Extract to read
= = =

The pipeline needs two kinds of access:
  • Read on your source tables — wherever your assignment and fact SQL reads from.
  • Read + write on a designated Traffical schema — a separate schema/dataset/database that the pipeline owns. Traffical creates tables here, writes to them, and drops them between runs. It never touches your source schemas with anything other than SELECT.
The Traffical schema can be anywhere your warehouse will let you put one (traffical, analytics_traffical, whatever). Specific commands the pipeline issues there:
  • CREATE TABLE IF NOT EXISTS for per-policy materialized data and staging tables
  • INSERT INTO ... SELECT for the staging pattern (overlap-window writes)
  • DELETE FROM ... WHERE batch_date >= ... for the overlap-window pattern
  • DROP TABLE IF EXISTS for cleanup
For Postgres and ClickHouse the pipeline also issues CREATE SCHEMA IF NOT EXISTS / CREATE DATABASE IF NOT EXISTS on first run. For BigQuery, Snowflake, and Databricks the Traffical dataset/schema/catalog must already exist (create it before saving the connection). Specific permission grants per warehouse are documented on each connector’s page.

= = =

Data section
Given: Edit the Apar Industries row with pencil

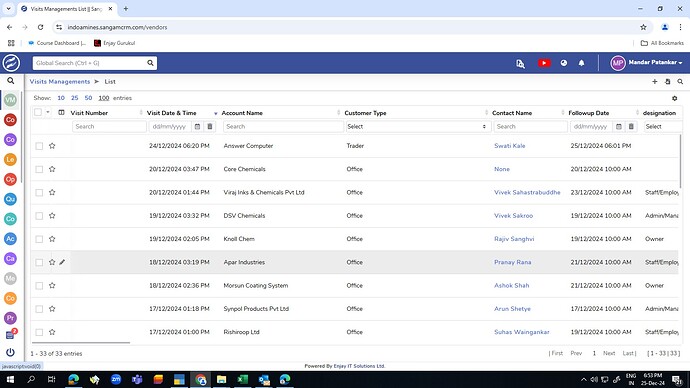Looking at the screenshot, I should point(62,262).
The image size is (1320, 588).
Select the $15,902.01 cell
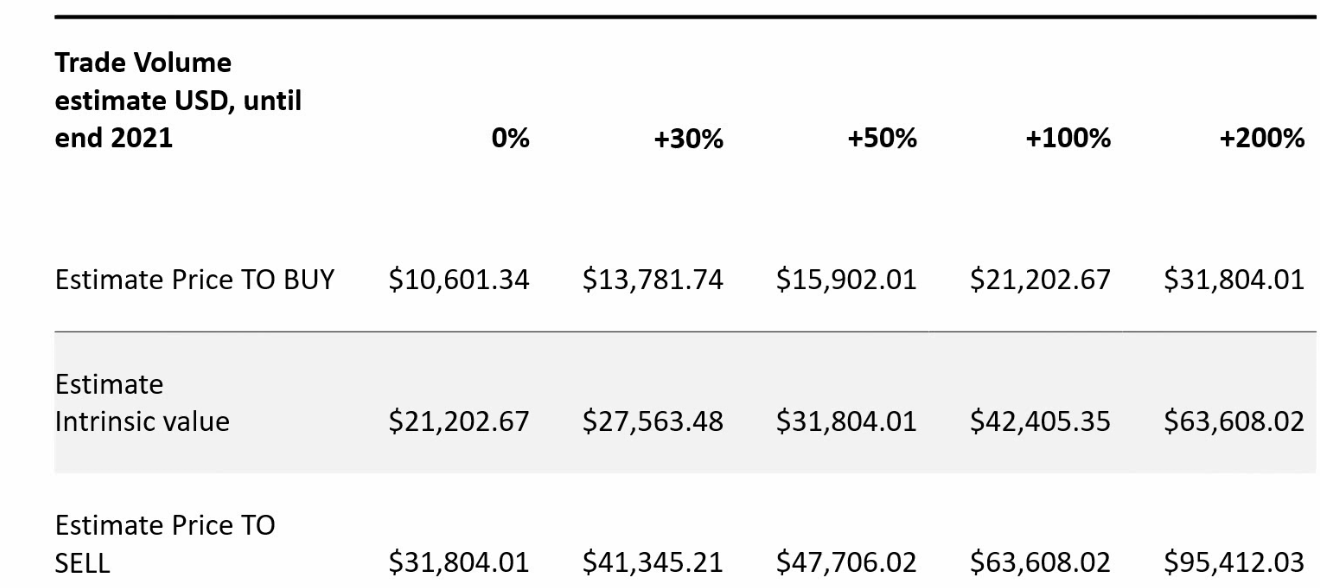coord(847,281)
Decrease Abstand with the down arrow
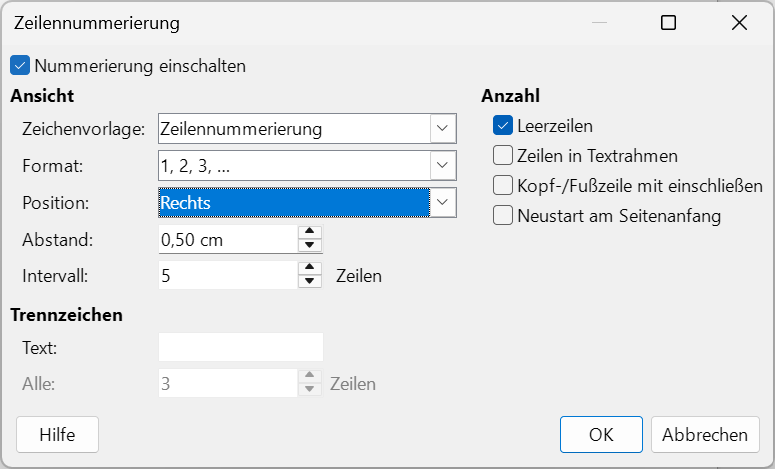 point(310,246)
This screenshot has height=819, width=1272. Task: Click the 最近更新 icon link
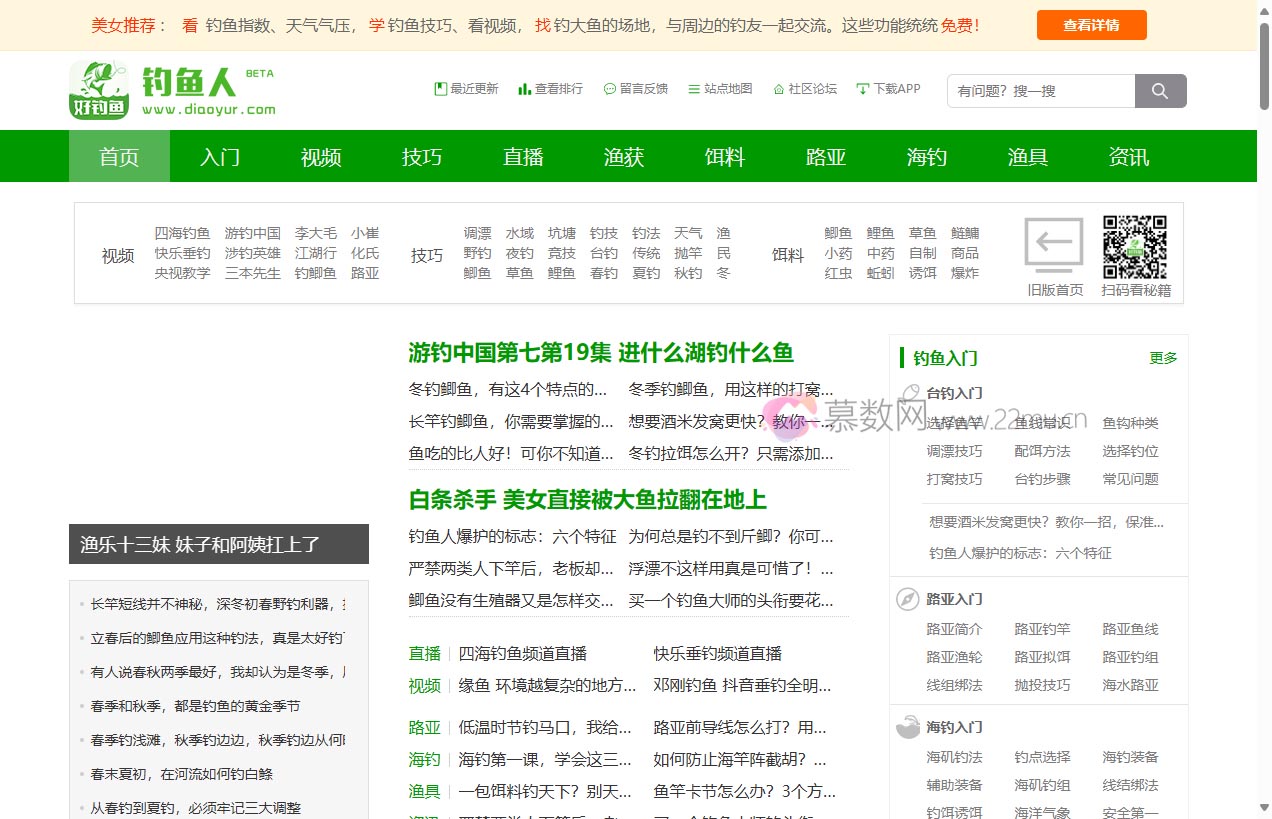pyautogui.click(x=440, y=89)

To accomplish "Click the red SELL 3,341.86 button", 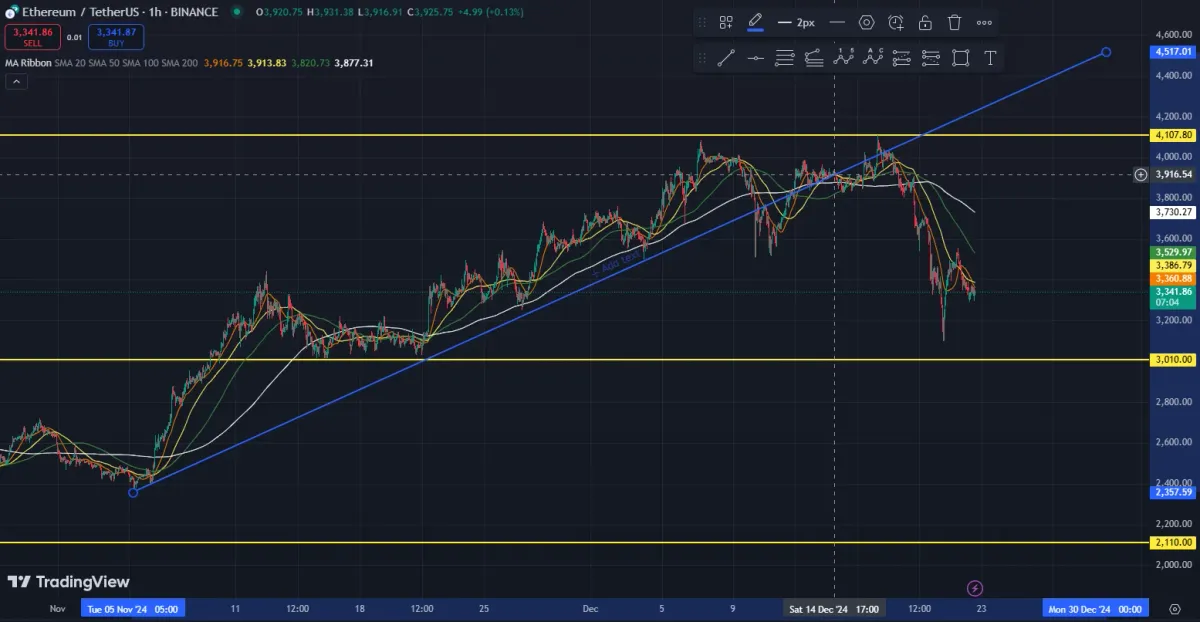I will pos(32,38).
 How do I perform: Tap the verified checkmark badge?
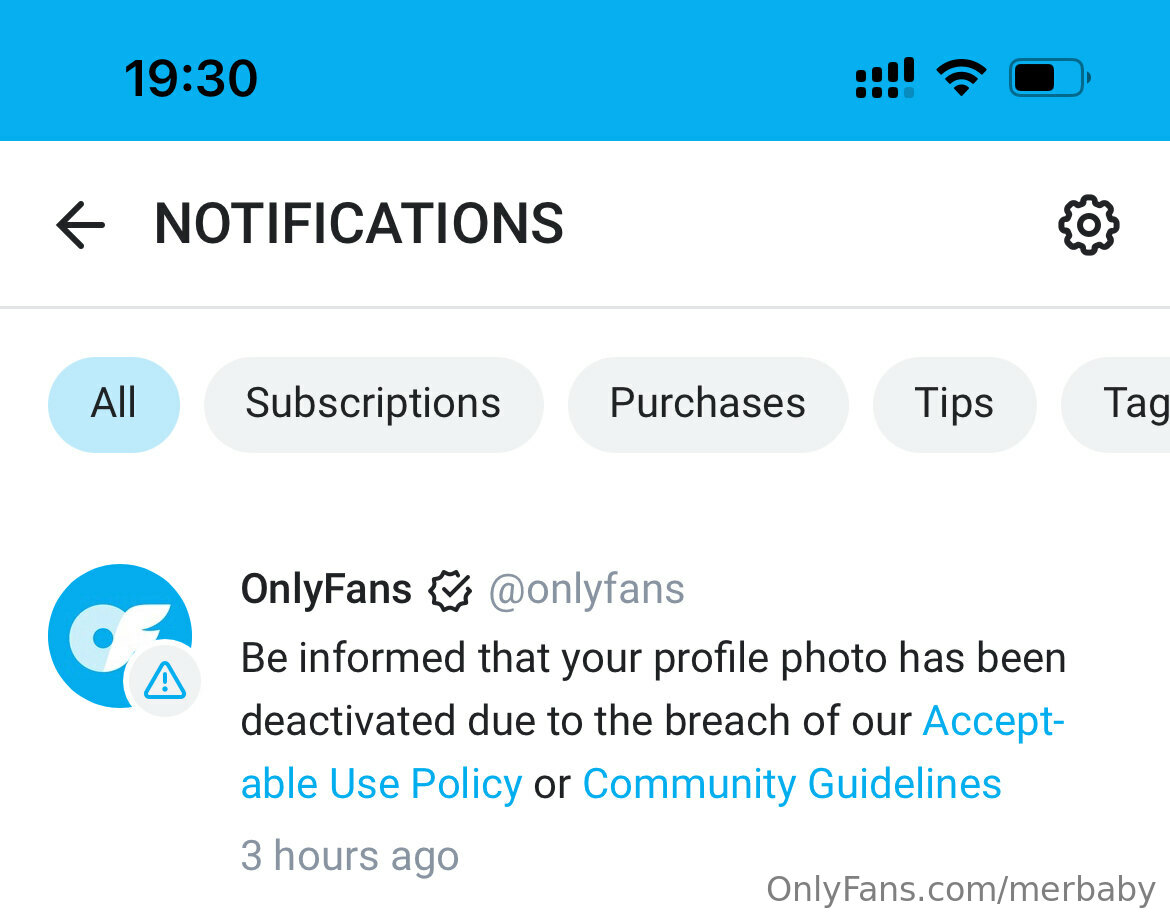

= = =

Work request 1
Copy the passage on Traffical pipeline access word for word from "The Traffical schema" up to and including "each connector’s page.".
Work request 2
Write the next part of the passage on Traffical pipeline access, picking up after its final sentence.
The rows have no connection to the passage on Traffical pipeline access.

Your response 1
The Traffical schema can be anywhere your warehouse will let you put one (traffical, analytics_traffical, whatever). Specific commands the pipeline issues there:
  • CREATE TABLE IF NOT EXISTS for per-policy materialized data and staging tables
  • INSERT INTO ... SELECT for the staging pattern (overlap-window writes)
  • DELETE FROM ... WHERE batch_date >= ... for the overlap-window pattern
  • DROP TABLE IF EXISTS for cleanup
For Postgres and ClickHouse the pipeline also issues CREATE SCHEMA IF NOT EXISTS / CREATE DATABASE IF NOT EXISTS on first run. For BigQuery, Snowflake, and Databricks the Traffical dataset/schema/catalog must already exist (create it before saving the connection). Specific permission grants per warehouse are documented on each connector’s page.

Your response 2
Why writes into the warehouse?

It’s the same reason Traffical can be warehouse-native at all: instead of pulling rows up into a separate compute layer to join them, the pipeline does the join inside the warehouse where the data already lives. The intermediate tables are how that happens. They’re disposable — the pipeline re-creates them on each run — but they live in your warehouse so the warehouse’s optimizer can take care of large joins.

Setting up a connection

  1. In the dashboard, open Settings → Warehouse for your project.
  2. Choose your warehouse type.
  3. Paste the credentials. They’re encrypted before being stored.
  4. Click Test connection — Traffical opens a session and runs a trivial query to verify.
  5. Save.
Once saved, the connection is available to assignment and fact definitions in that project.

Cost considerations

The pipeline runs on a schedule. Each run executes the SQL from every active definition. To control cost:
  • Scope your SQL to a date range. Definitions support {{start_date}} and {{end_date}} template variables — use them to restrict scans to the window the pipeline asked for, not the whole table.
  • Use columnar layouts. BigQuery, Snowflake, ClickHouse, and Databricks Delta tables are columnar — scanning fewer columns scans fewer bytes. Postgres benefits less from this.
  • Add indexes (Postgres) or partitioning (BigQuery, Snowflake, Databricks). The pipeline’s WHERE clauses on assigned_at or event_time should hit a partition or index whenever possible.
For BigQuery specifically, every query reports bytesScanned which you can read in the dashboard’s Pipeline → Runs view. Use it to spot expensive definitions.

SDK → warehouse sync (optional)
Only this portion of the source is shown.